Because Judge Dann was disqualified, the case was assigned to a new division and a hearing was had on Leslie's motion for new trial. After Judge Dann disqualified himself, that motion and the state's response were supplemented to clearly present the McDaniel issue to the new judge. On November 19, 1981, the court, in a minute entry order, set a new trial date which was vacated when the state filed this appeal. The case was transferred to this court by order of the chief justice on February 1, 1983. We have jurisdiction pursuant to 17A A.R.S.Sup.Ct.Rules, rule 47(e)(5). The sole issue we consider here is whether the trial court erred when it granted appellee's motion for a new trial. We affirm that ruling.

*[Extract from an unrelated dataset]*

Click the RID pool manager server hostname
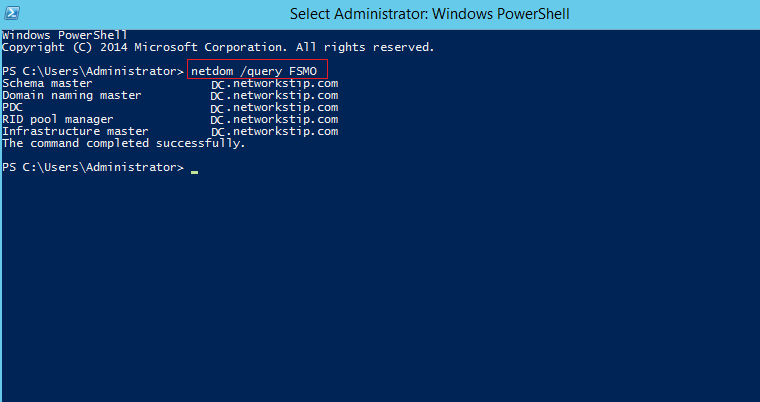Image resolution: width=760 pixels, height=402 pixels. pyautogui.click(x=274, y=119)
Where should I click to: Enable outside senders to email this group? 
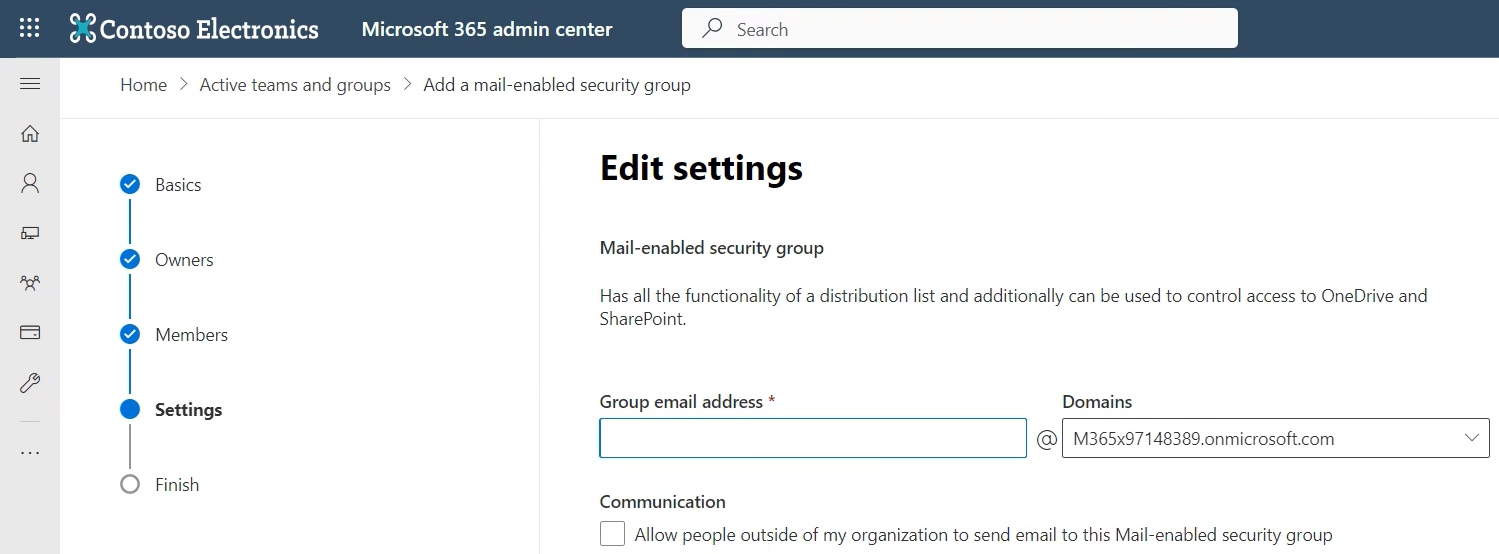click(x=613, y=534)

The determination of a motion for new trial lies within the sound discretion of the trial court, and we will not reverse its decision absent an affirmative showing of an abuse of that discretion. State v. Salinas, 129 Ariz. 364, 368, 631 P.2d 519, 523 (1981). In this case, circumstances placed the trial court in a situation where the law closely confined its discretion. In the first place, Judge Dann's contact with the victim's relatives mandated his disqualification from the case. State v. Valencia, supra. The judge realized this, spread the matter on the record and recused himself. Then the provisions of A.R.S. § 13-703(B), requiring that the trial judge conduct the sentencing proceedings, further confined the successor judge who ruled on the motion for new trial. State v. McDaniel, supra.

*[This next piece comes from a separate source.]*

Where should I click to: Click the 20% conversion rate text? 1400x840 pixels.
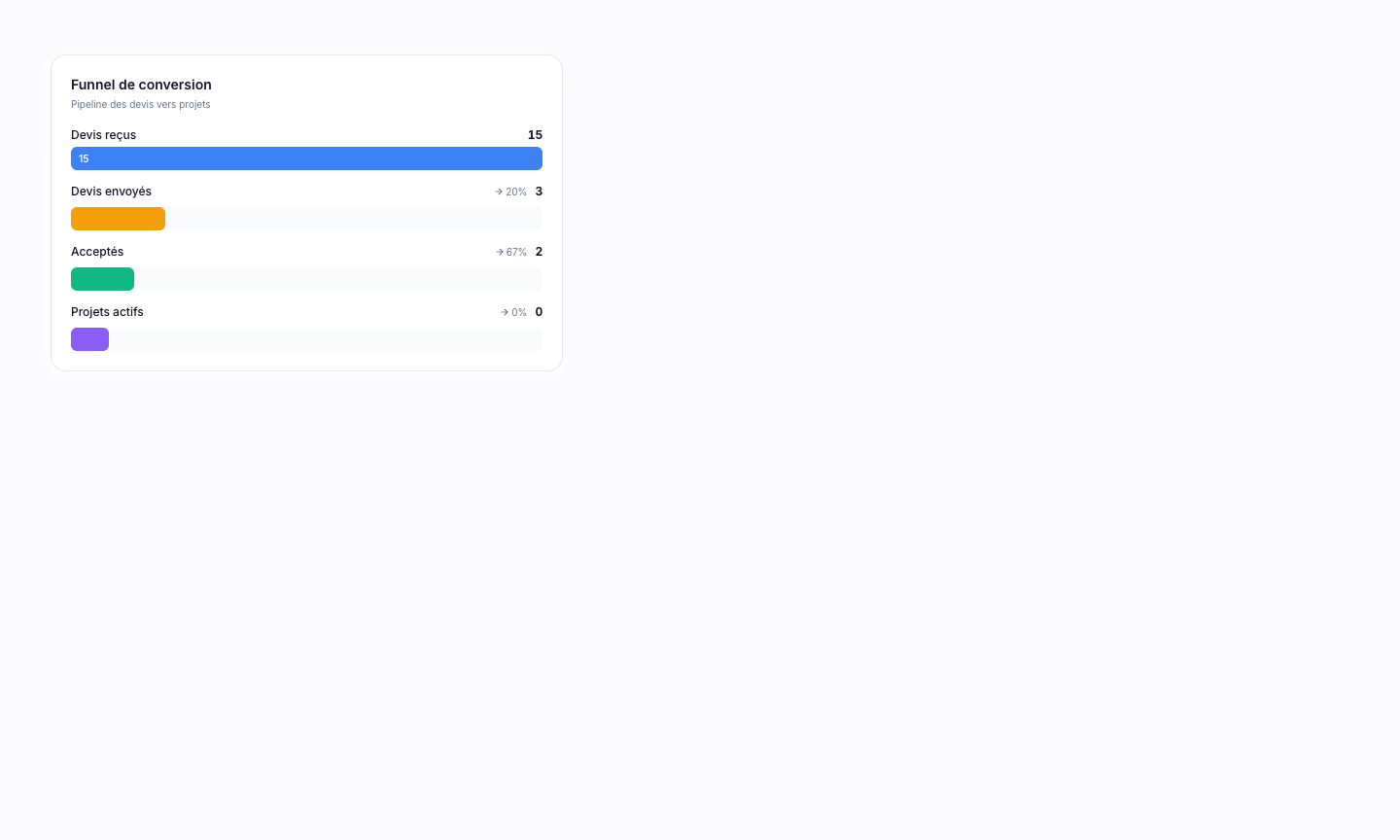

At the time the successor judge ruled, A.R.S. § 13-703(B) required the trial judge to conduct the presentence hearing, but he was without power to do so. In McDaniel, this court had ruled that the statute was unambiguous and required that the trial and sentencing proceedings be conducted by the same judge. Accordingly, we had remanded McDaniel for new trial.
The version of A.R.S. § 13-703(B) in effect at the time of Leslie's motion for a new trial was identical to the one construed in McDaniel. Accordingly, the successor judge followed the applicable law and granted a new trial.

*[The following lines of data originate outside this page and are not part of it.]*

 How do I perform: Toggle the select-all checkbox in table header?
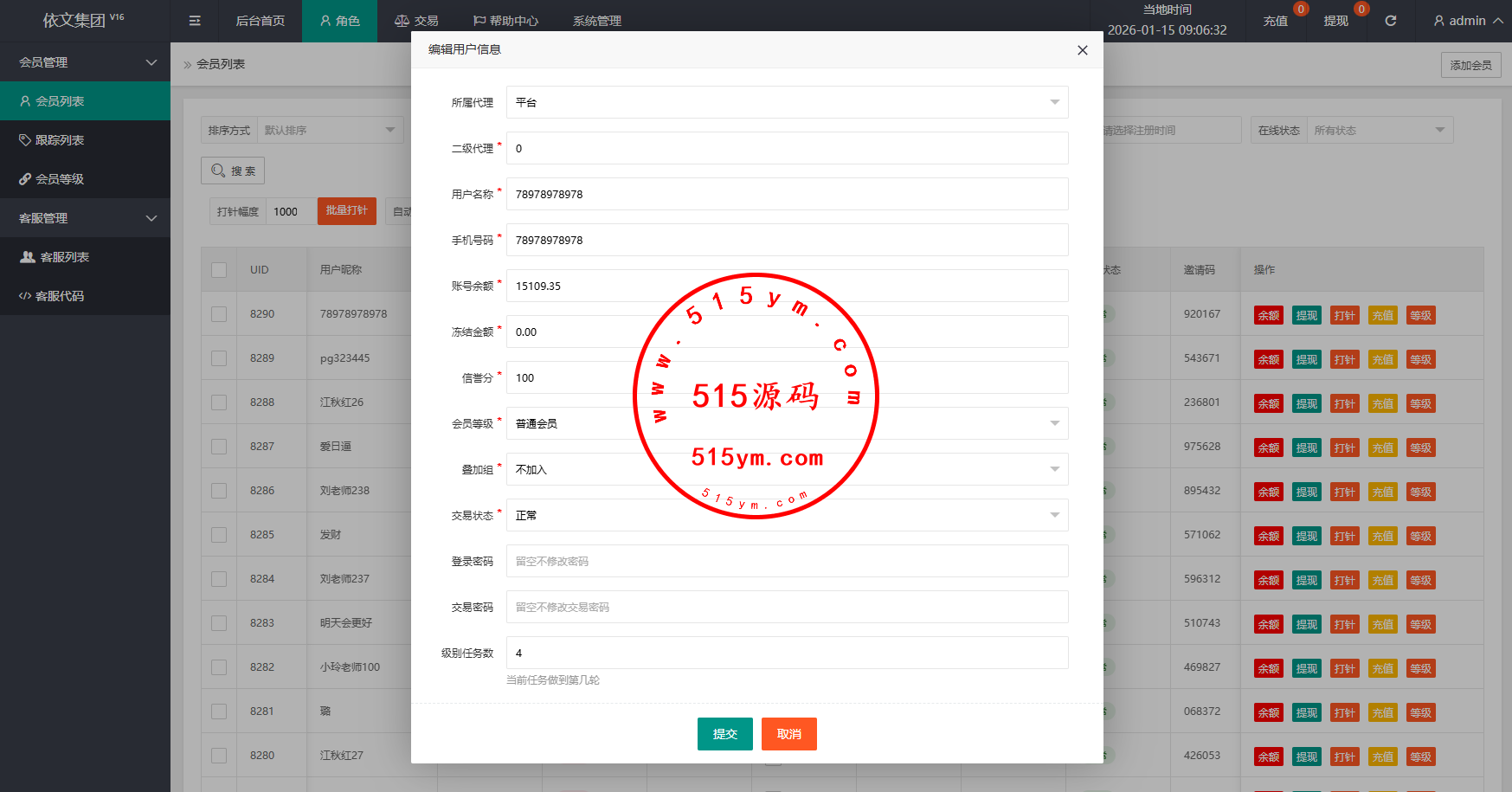point(219,270)
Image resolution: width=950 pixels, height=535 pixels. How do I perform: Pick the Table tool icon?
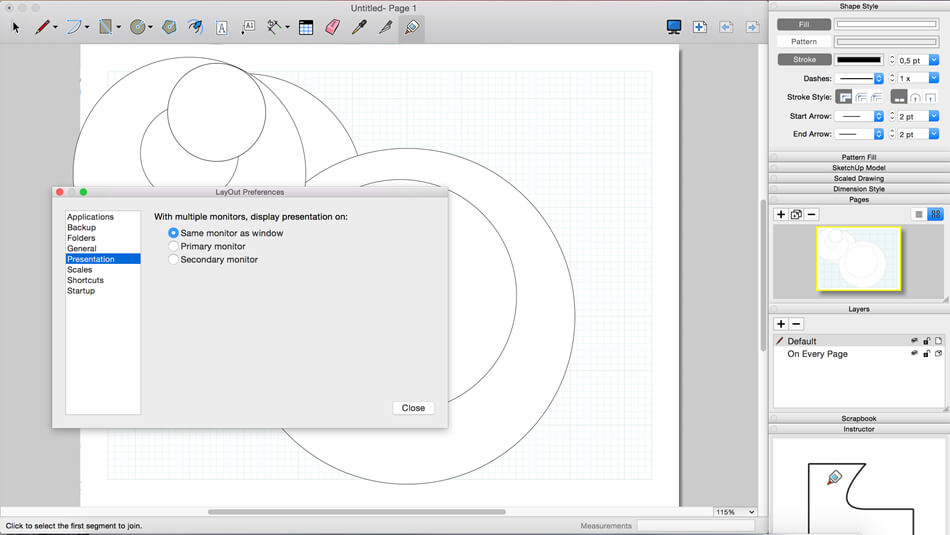click(306, 28)
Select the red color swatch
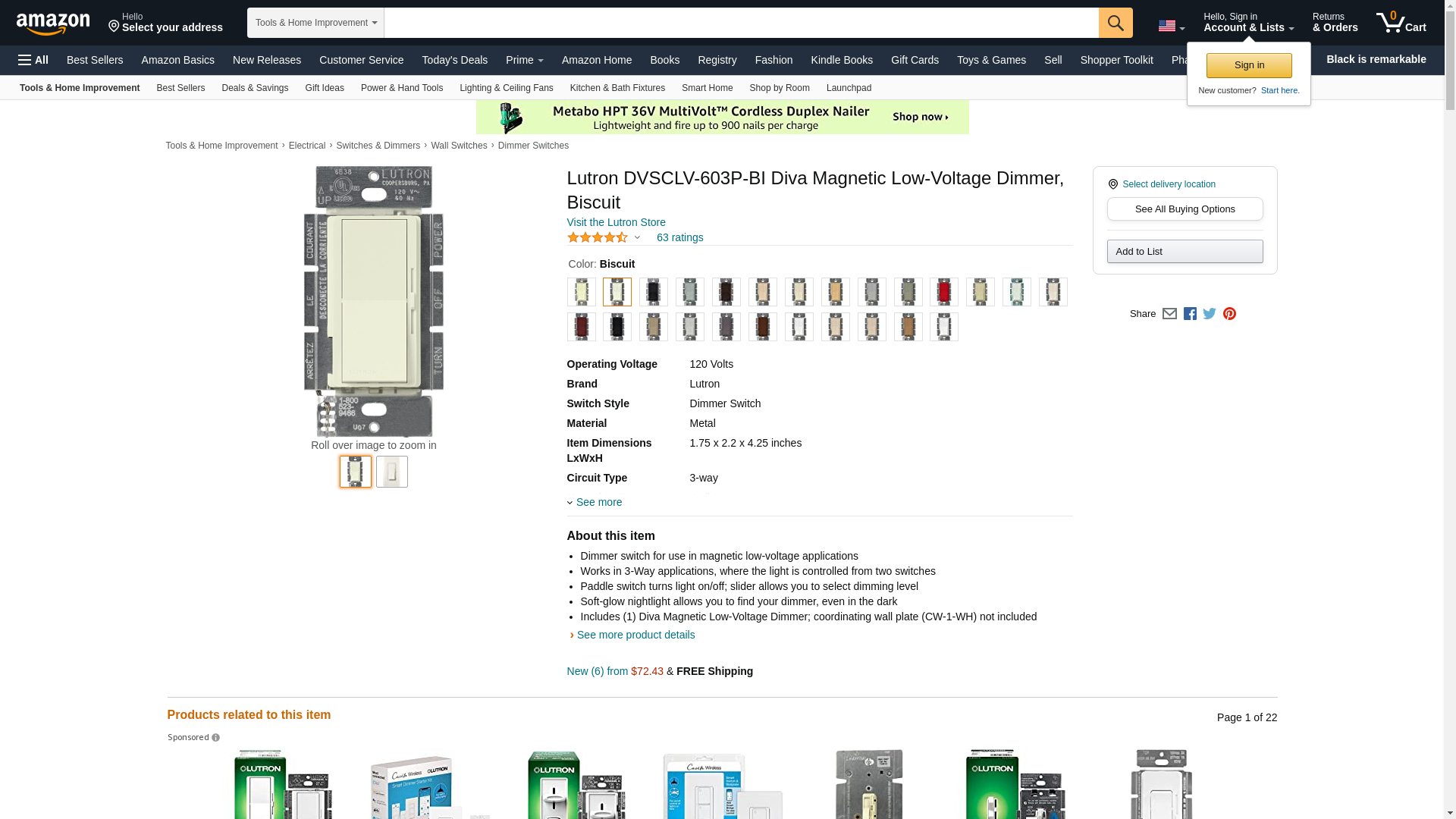 [943, 292]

Affirmed and remanded for new trial.
HOLOHAN, C.J., GORDON, V.C.J., and CAMERON and FELDMAN, JJ., concur.
NOTES
[1]  A.R.S. § 13-703(B), as in effect at all material times, read as follows:

B. When a defendant is found guilty of or pleads guilty to first degree murder as defined in § 13-1105, the judge who presided at the trial or before whom the guilty plea was entered shall conduct a separate sentencing hearing to determine the existence or nonexistence of the circumstances set forth in subsections F and G of this section, for the purpose of determining the sentence to be imposed. The hearing shall be conducted before the court alone.
This court notes that the statute has been amended by Laws 1982, ch. 238, § 2, and now permits a successor judge to conduct sentencing proceedings in the event of the death, resignation, incapacity or disqualification of the trial judge.